## [What you will do]
Look through the material below and copy every line containing the word "screenshot".

== Input ==

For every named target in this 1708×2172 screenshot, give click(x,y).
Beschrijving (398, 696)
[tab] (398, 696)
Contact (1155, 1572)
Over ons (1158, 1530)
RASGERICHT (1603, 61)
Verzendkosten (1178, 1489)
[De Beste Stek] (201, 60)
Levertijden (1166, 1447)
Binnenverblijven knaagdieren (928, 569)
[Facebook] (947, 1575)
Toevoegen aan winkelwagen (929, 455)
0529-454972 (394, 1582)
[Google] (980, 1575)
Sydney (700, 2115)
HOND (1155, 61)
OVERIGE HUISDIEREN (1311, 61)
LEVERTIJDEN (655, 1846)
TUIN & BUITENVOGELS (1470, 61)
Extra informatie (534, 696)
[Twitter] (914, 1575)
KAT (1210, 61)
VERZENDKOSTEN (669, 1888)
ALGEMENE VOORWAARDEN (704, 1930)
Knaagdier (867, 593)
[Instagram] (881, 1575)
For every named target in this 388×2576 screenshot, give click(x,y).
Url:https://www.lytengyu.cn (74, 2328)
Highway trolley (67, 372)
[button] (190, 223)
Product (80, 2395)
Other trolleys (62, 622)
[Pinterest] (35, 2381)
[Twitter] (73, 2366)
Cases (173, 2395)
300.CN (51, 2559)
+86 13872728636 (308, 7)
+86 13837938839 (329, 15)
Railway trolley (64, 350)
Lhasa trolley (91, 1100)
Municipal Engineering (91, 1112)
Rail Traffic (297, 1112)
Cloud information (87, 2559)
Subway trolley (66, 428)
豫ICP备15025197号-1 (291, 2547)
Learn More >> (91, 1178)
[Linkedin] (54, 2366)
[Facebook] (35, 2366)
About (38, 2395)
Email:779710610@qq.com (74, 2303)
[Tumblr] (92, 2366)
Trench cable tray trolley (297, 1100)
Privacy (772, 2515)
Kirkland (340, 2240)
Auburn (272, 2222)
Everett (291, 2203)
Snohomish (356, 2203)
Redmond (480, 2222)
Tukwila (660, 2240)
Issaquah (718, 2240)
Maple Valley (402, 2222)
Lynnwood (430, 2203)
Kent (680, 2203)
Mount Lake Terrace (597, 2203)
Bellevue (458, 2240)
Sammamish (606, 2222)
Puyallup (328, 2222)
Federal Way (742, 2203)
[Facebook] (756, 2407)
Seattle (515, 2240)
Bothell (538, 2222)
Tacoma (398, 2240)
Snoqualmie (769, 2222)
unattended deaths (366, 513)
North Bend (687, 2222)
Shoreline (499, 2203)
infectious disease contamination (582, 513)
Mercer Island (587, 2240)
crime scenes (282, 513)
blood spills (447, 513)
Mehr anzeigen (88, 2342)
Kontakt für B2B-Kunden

===

## [Result of the exercise]
For every named target in this 1708×2172 screenshot, give click(x,y).
For every named target in this 388×2576 screenshot, give click(x,y).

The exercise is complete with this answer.